Collected data
☆ ☆ ☆ ☆ ☆ ☆ ☆
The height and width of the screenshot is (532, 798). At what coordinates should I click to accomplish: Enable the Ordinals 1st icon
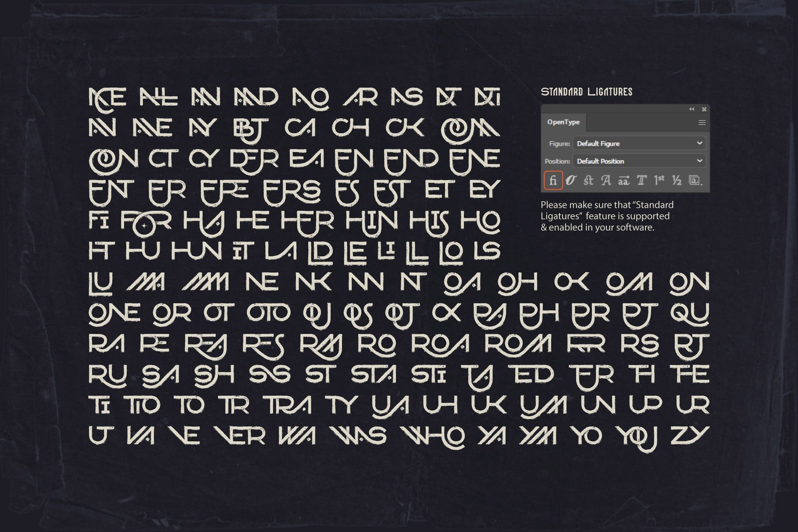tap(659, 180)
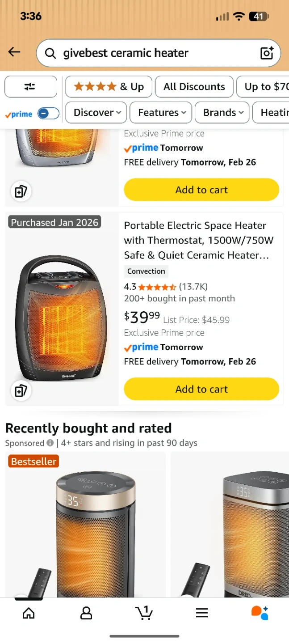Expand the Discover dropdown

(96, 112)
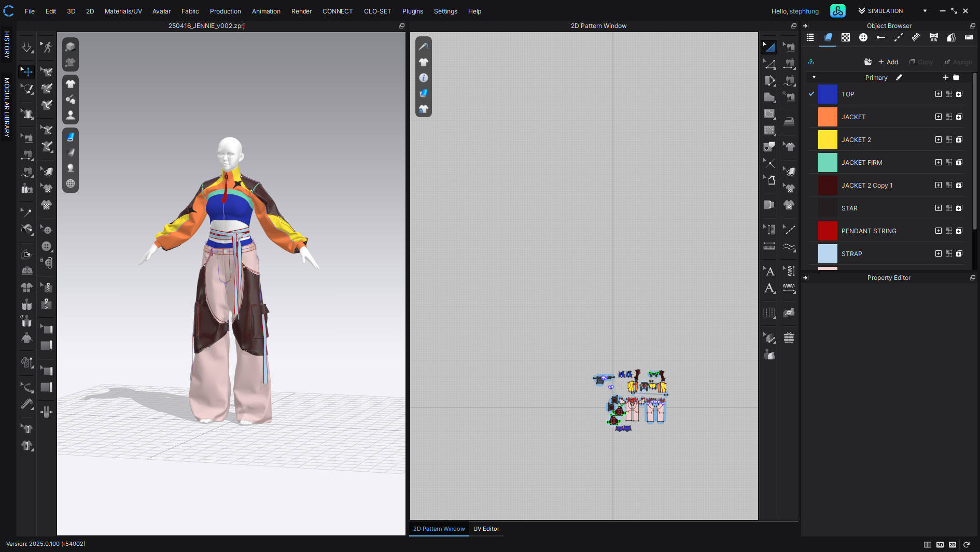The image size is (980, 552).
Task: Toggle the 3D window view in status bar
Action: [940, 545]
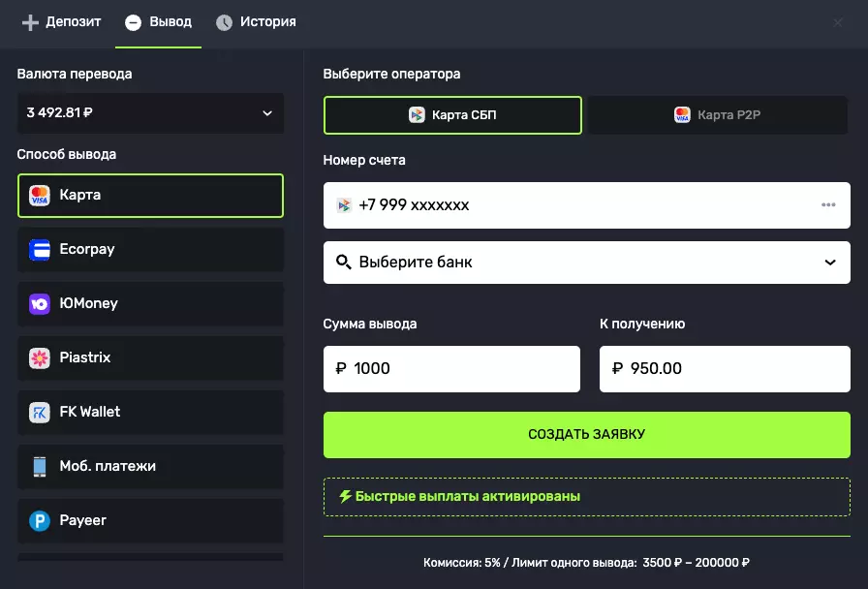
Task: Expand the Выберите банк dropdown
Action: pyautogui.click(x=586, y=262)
☆ ☆ ☆ ☆ ☆ ☆ ☆
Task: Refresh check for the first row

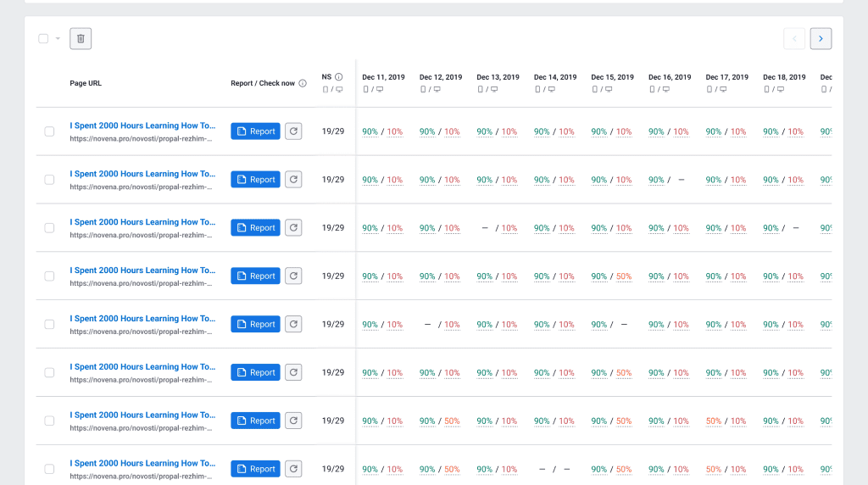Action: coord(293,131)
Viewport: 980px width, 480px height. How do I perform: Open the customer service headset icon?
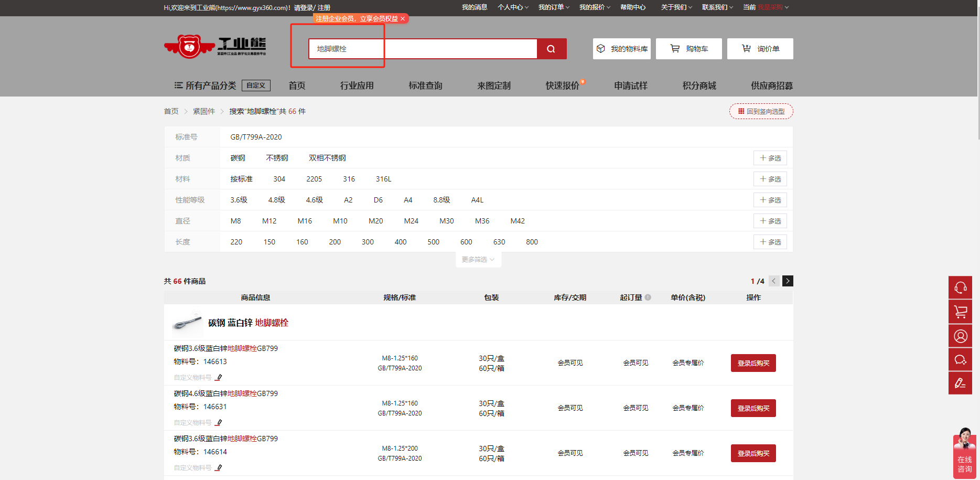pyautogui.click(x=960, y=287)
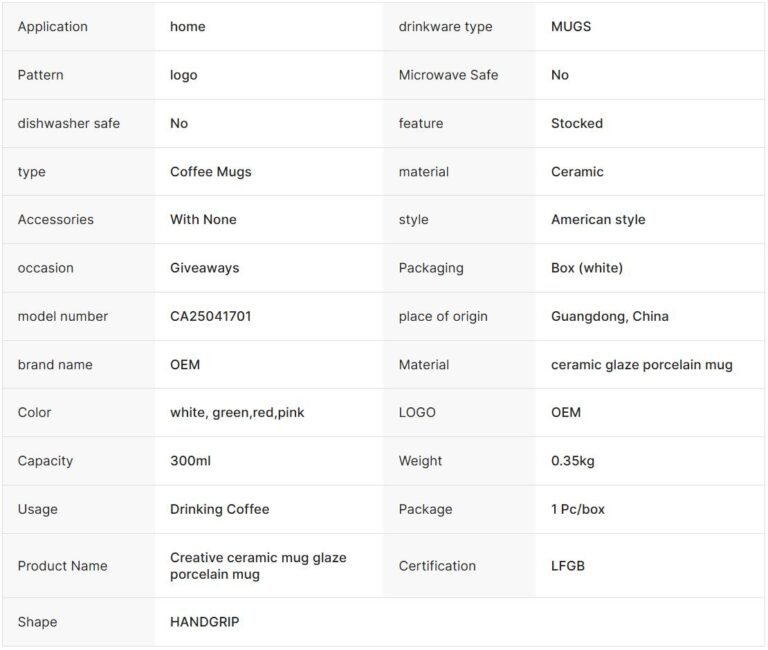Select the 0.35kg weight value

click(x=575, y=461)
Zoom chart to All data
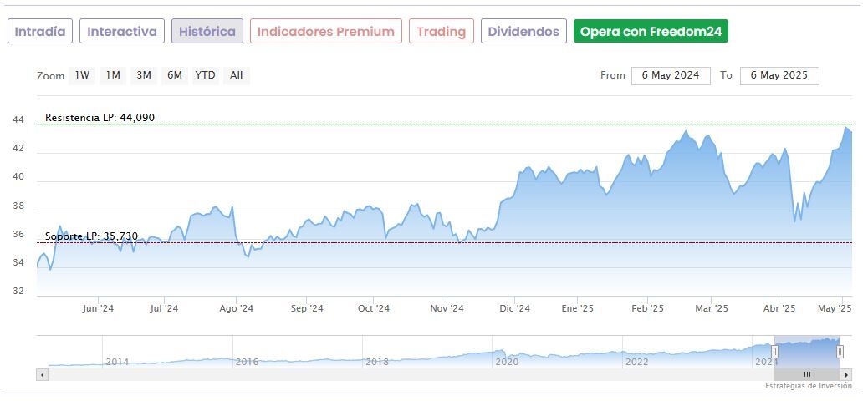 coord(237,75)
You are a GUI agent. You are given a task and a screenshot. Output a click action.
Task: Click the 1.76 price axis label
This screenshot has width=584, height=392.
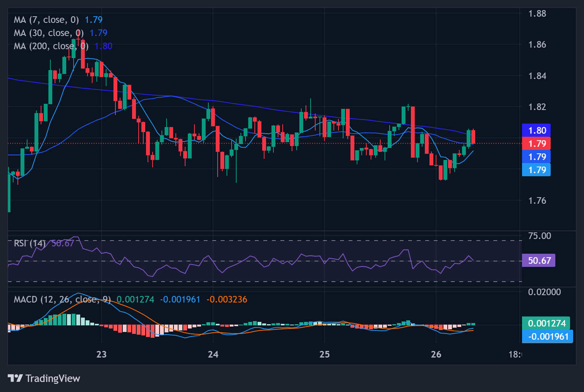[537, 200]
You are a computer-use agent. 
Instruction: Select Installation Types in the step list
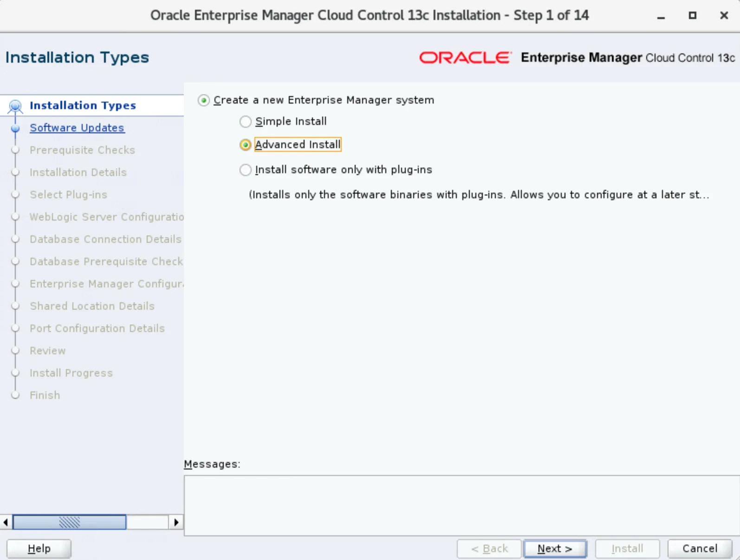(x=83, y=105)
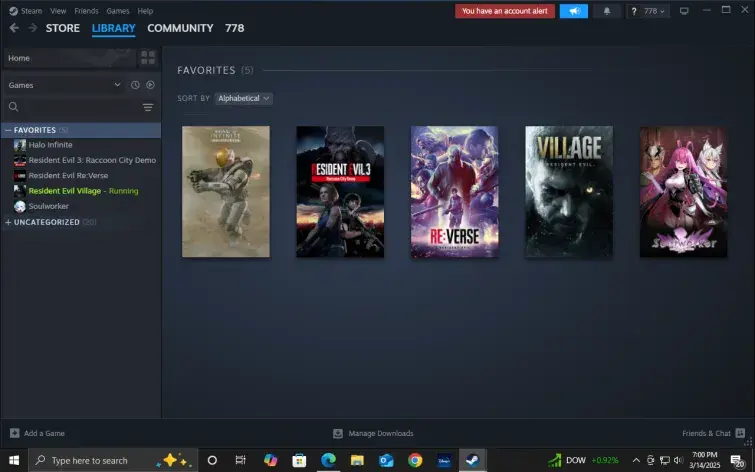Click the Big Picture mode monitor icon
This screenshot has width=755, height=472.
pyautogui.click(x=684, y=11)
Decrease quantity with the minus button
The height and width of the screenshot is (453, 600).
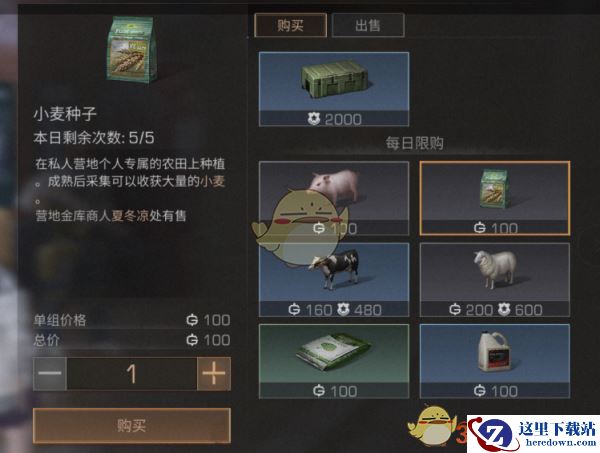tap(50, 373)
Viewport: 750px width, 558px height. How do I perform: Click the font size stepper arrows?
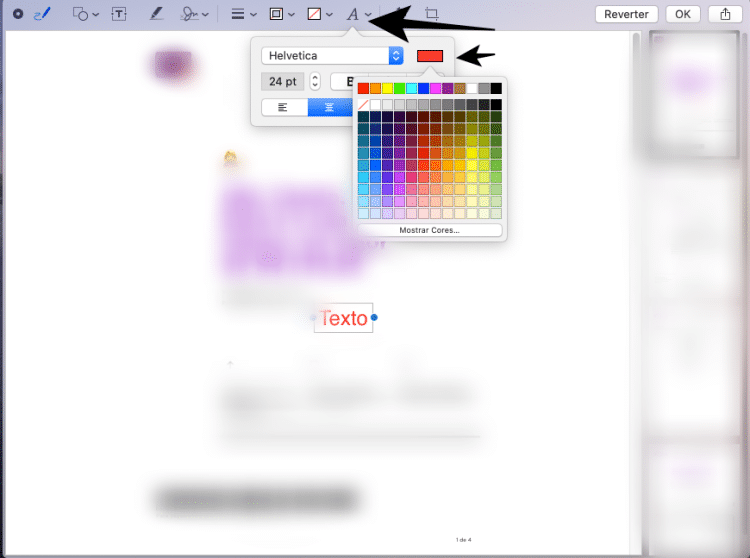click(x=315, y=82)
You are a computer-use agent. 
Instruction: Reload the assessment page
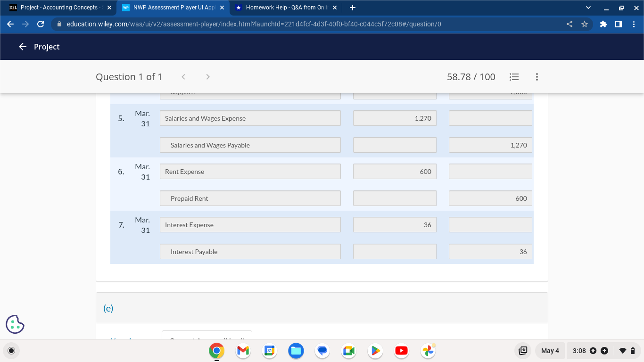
☆ ☆ ☆ ☆ ☆ ☆ ☆
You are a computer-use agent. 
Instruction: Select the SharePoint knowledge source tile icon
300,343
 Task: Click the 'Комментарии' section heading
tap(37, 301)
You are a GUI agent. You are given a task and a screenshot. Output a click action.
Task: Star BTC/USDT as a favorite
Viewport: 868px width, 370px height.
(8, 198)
☆ ☆ ☆ ☆ ☆ ☆ ☆
• _Work to complete_
Above are the records; copy exactly the lines from the one with "The height and width of the screenshot is (453, 600)." through the one with "Instruction: Reload the assessment page", including both, and nothing more. Leave out pictures.

• _Reply_
The height and width of the screenshot is (453, 600).
tap(50, 373)
Viewport: 750px width, 558px height. How do I perform: Click the font size stepper arrows?
click(x=315, y=82)
You are a computer-use agent. 
Instruction: Reload the assessment page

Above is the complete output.